Très impliqué, l'ancien élu LR s'est rendu sept fois dans l'archipel depuis 2022. Et, dans un premier temps, il est salué pour son ouverture, et organise plusieurs rencontres avec les élus calédoniens. Mais la machine se grippe de nouveau avec la nomination, en juillet 2022, de Sonia Backès (Renaissance) au secrétariat d'Etat en charge de la Citoyenneté. La présidente de l'assemblée de la province Sud de la Nouvelle-Calédonie, proche de Sébastien Lecornu, est farouchement opposée à l'indépendance. Sa nomination est perçue comme une prise de parti du gouvernement. "Si c'est pour s'occuper de la citoyenneté calédonienne, on est mal barré, car elle est pour le corps électoral ouvert", s'inquiète alors Daniel Goa, président du parti indépendantiste Union calédonienne, au micro de La 1ère. "Il fallait la récompenser, explique un ancien conseiller, car elle avait appelé à voter [pour Emmanuel] Macron, et cela faisait longtemps qu'il n'y avait pas eu de ministre [originaire] du Pacifique".

"Ça ne fonctionne pas avec la culture océanienne"
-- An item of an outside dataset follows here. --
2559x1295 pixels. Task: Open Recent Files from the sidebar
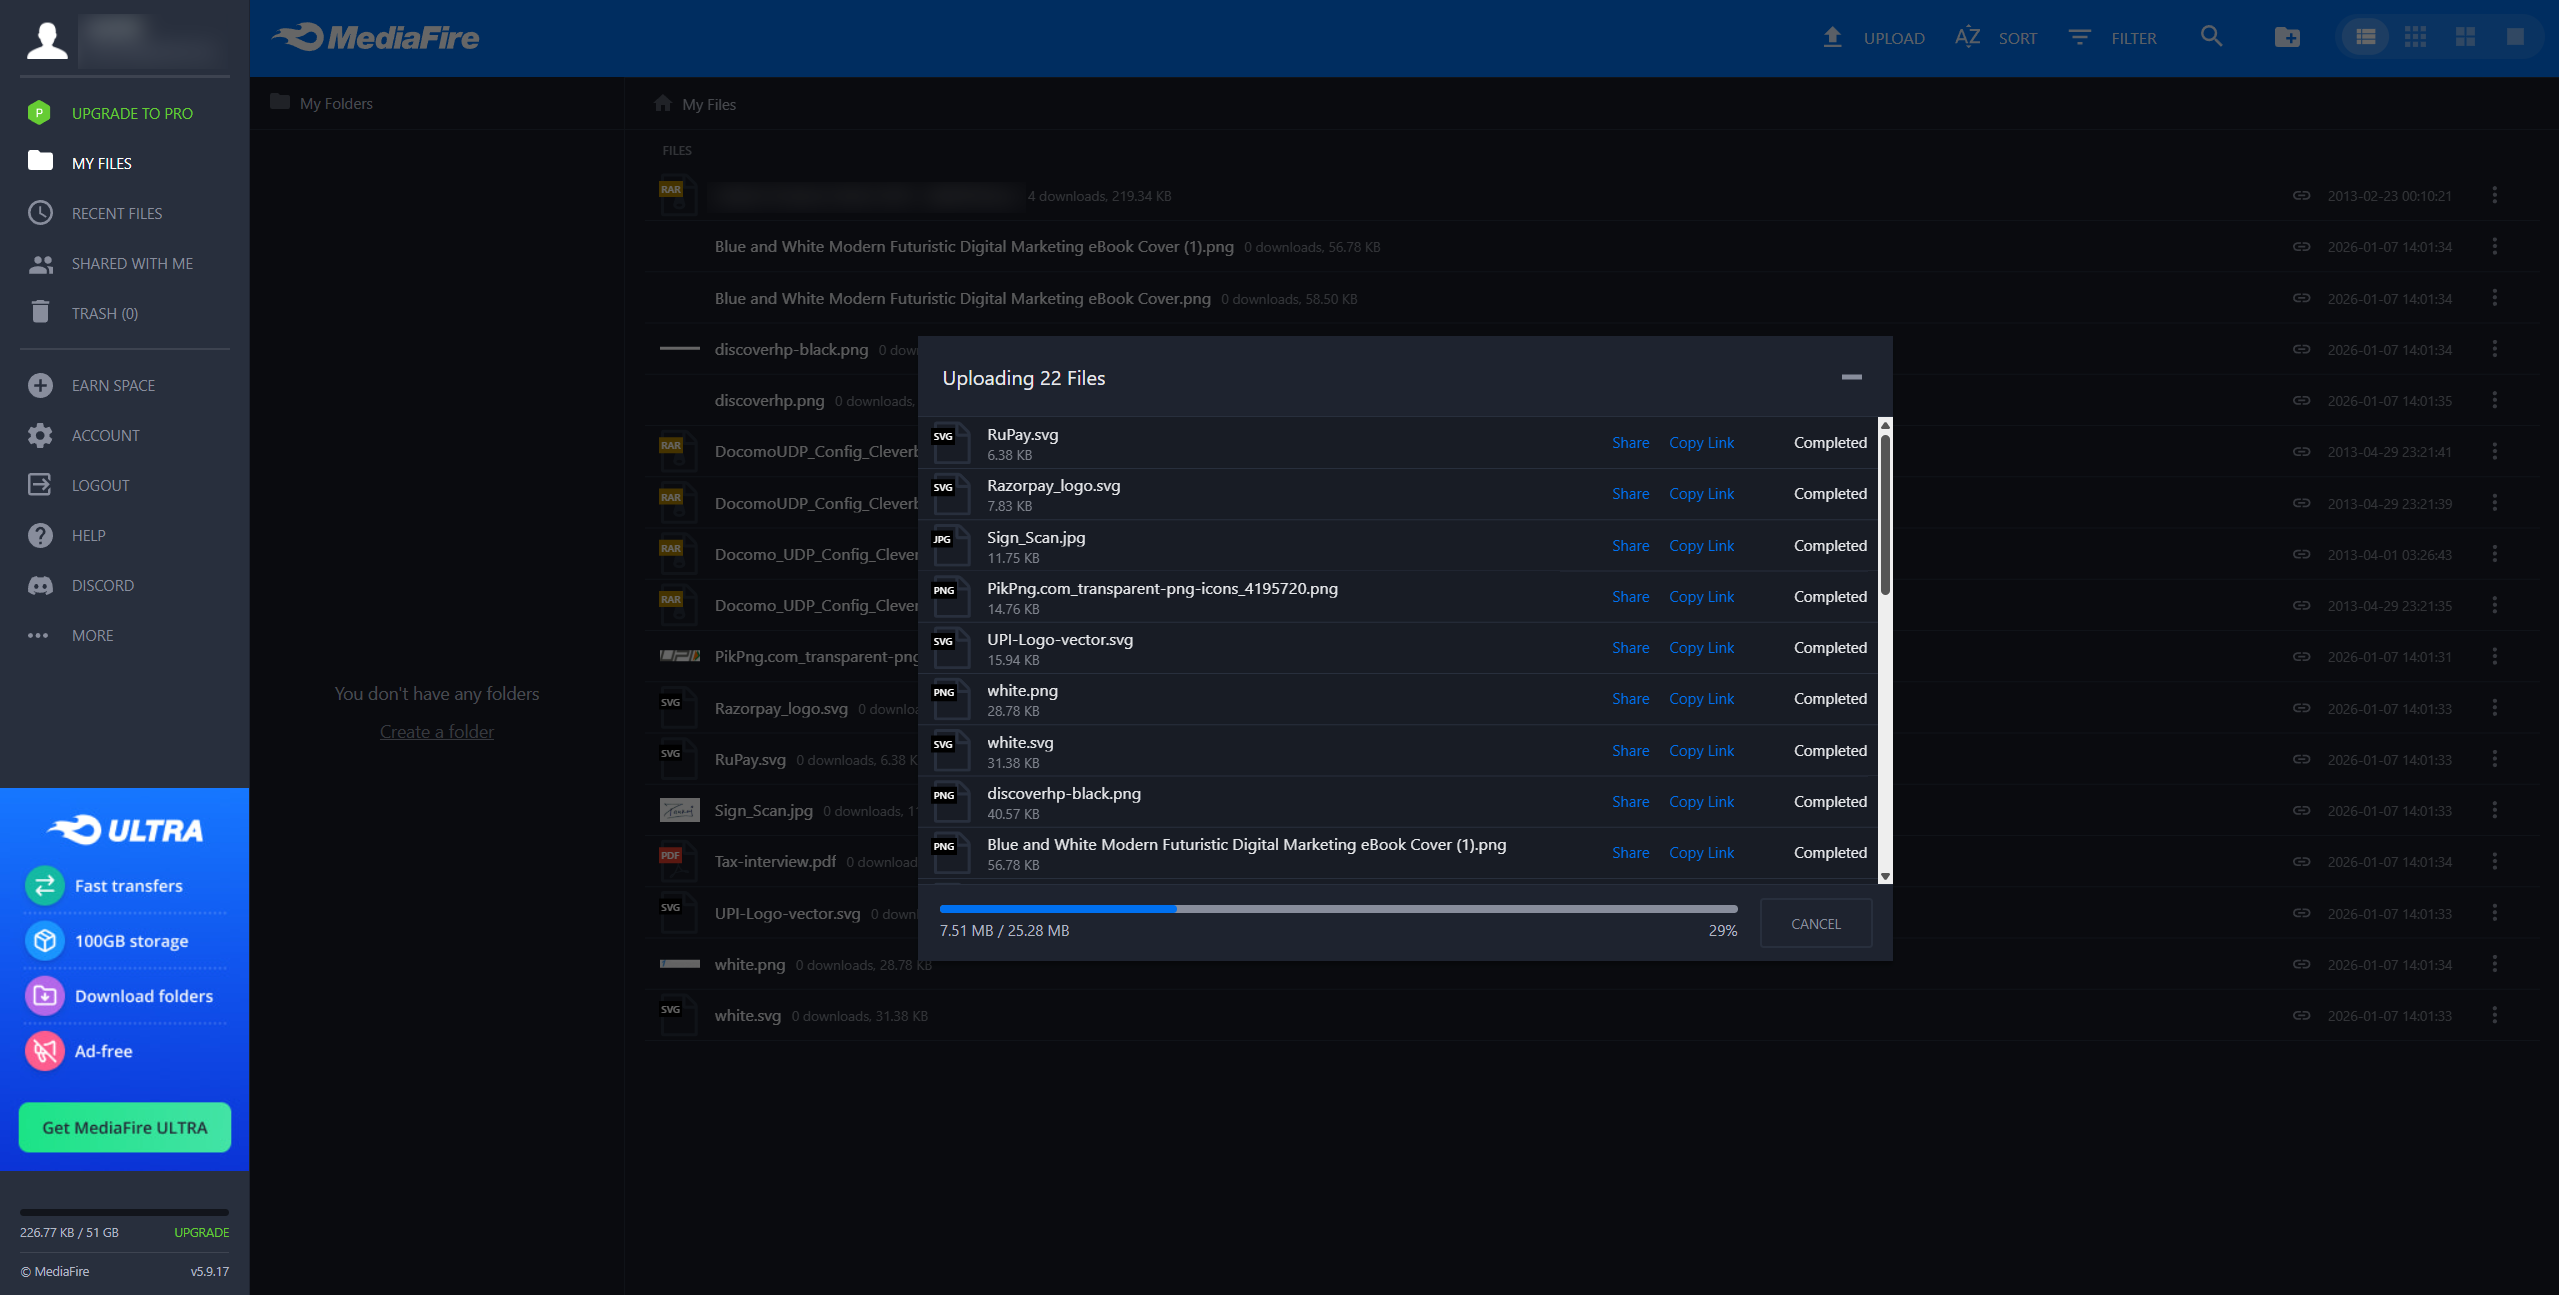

De son côté, Gérald Darmanin poursuit le suivi du dossier calédonien. En avril 2023, même si les loyalistes et indépendantistes refusent de se croiser lors d'une rencontre organisée à Paris, le ministre se félicite "des discussions constructives" et de "la qualité des échanges" sur l'avenir de l'archipel. En juin, il se rend en Nouvelle-Calédonie et assure que les indépendantistes ont accepté de discuter du dégel électoral en vue des prochaines élections provinciales, prévues avant la fin 2024.
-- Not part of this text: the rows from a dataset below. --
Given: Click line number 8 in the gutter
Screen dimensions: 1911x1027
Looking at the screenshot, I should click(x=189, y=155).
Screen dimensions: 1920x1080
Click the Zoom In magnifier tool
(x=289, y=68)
Mais l'analyse de ces derniers est toute autre : "Le gouvernement a fait pression", critique Pierre-Chanel Tutugoro. "Avec [Gérald] Darmanin, le changement de méthode a été de plus en plus violent. Il n'a pas voulu nous entendre et nous a méprisés" , accuse Marie-Pierre Goyetche, porte-parole du Parti travailliste et membre de la Cellule de coordination des actions sur le terrain, un groupe pointé du doigt par le ministre de l'Intérieur depuis le début des émeutes. Début avril, la nomination de Nicolas Metzdorf, le député loyaliste de Nouvelle-Calédonie au sein de la majorité, comme rapporteur du texte sur le dégel du corps électoral à l'Assemblée, tend un peu plus la situation. "Une provocation, une attitude irresponsable et dangereuse pour le pays", dénonce le bureau politique de la coalition indépendantiste FLNKS. "On a fait le choix de la connaissance du dossier, défend le groupe Renaissance. Qui de mieux que ceux qui y vivent pour parler de sujets aussi spécifiques ?"
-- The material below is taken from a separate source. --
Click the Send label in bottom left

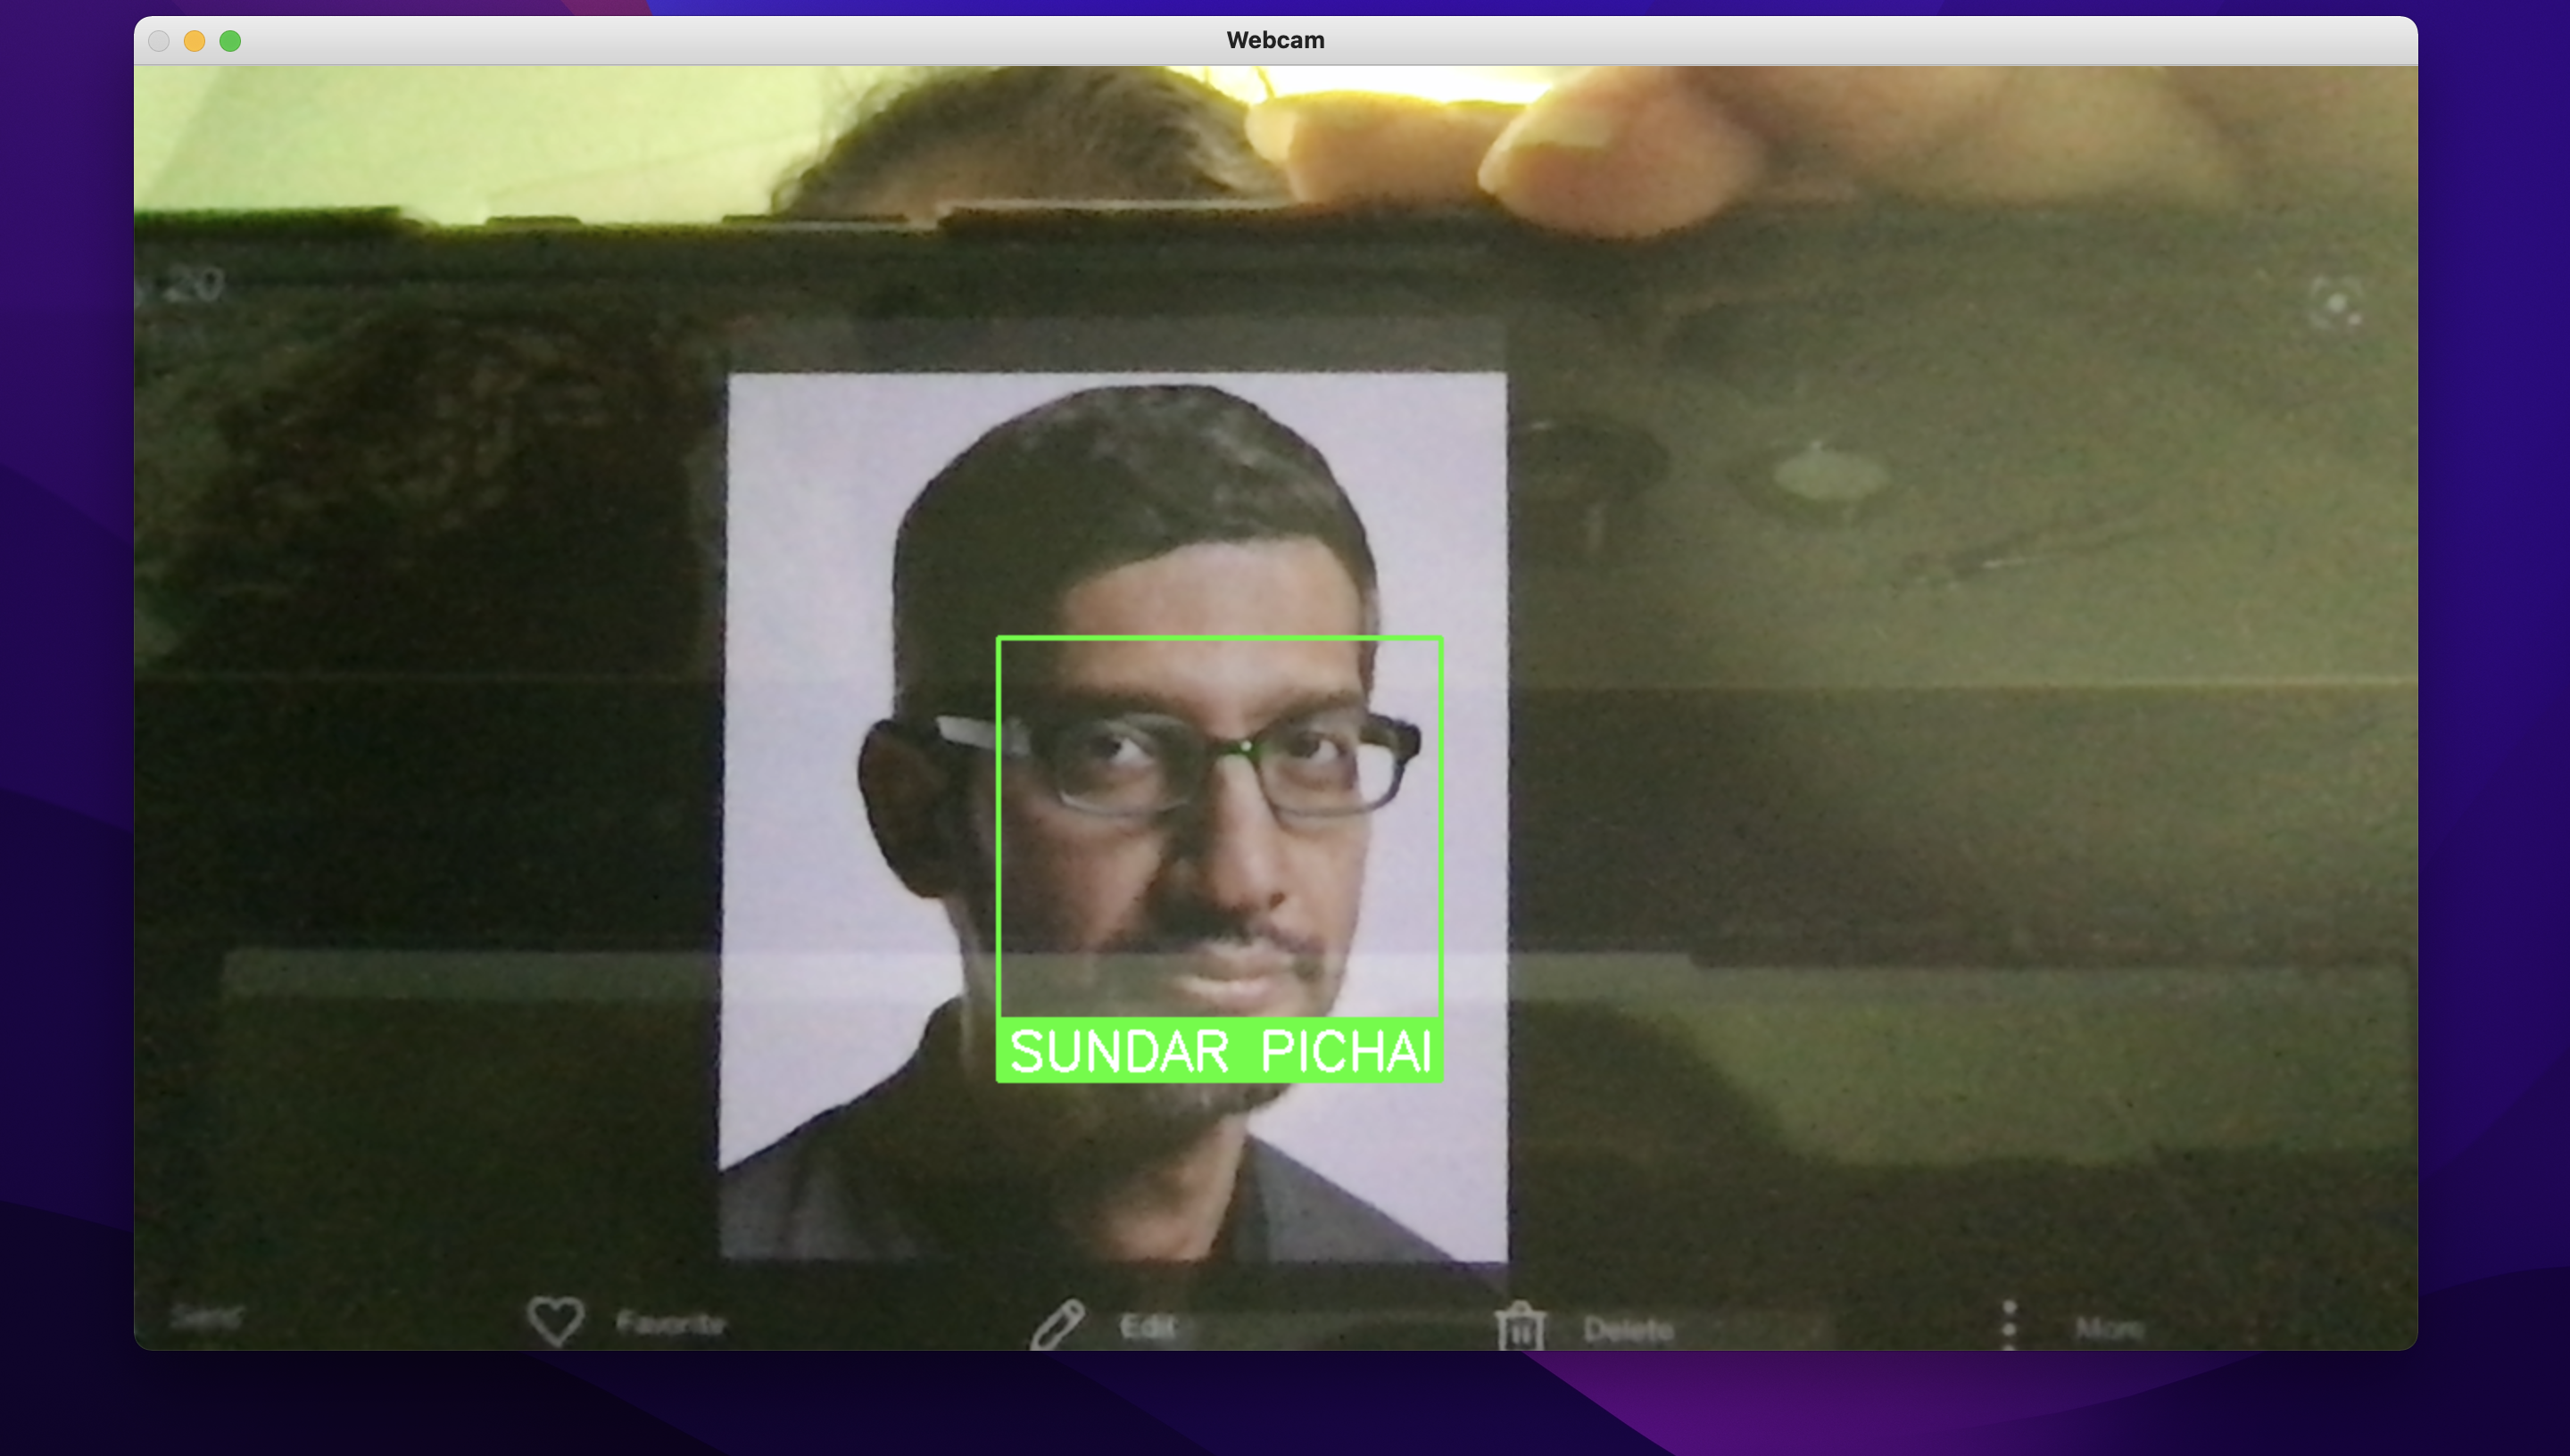pyautogui.click(x=205, y=1317)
Le débat, déjà explosif, s'inscrit de surcroît dans un calendrier resserré. "Les Océaniens ont besoin de temps, de consensus. C'est tout le contraire de la méthode du gouvernement", observe auprès de franceinfo Mathias Chauchat, professeur de droit public à l'université de la Nouvelle-Calédonie. "Le couperet du calendrier ne fonctionne pas avec la culture océanienne", met également en garde l'ancien garde des Sceaux Jean-Jacques Urvoas, rapporteur en 2015 de la mission d'information permanente sur l'avenir institutionnel de la Nouvelle-Calédonie. L'impasse est telle que lors d'auditions menées par Nicolas Metzdorf en amont de l'examen du projet de réforme, trois anciens Premiers ministres – Jean-Marc Ayrault, Manuel Valls et Edouard Philippe – plaident tous pour une reprise en main du dossier par Gabriel Attal, pour tenter une sortie de crise, rapporte Le Monde le 4 mai. Mais le cap ne changera pas jusqu'à l'arrivée du texte à l'Assemblée, deux semaines plus tard, et l'embrasement de la Nouvelle-Calédonie.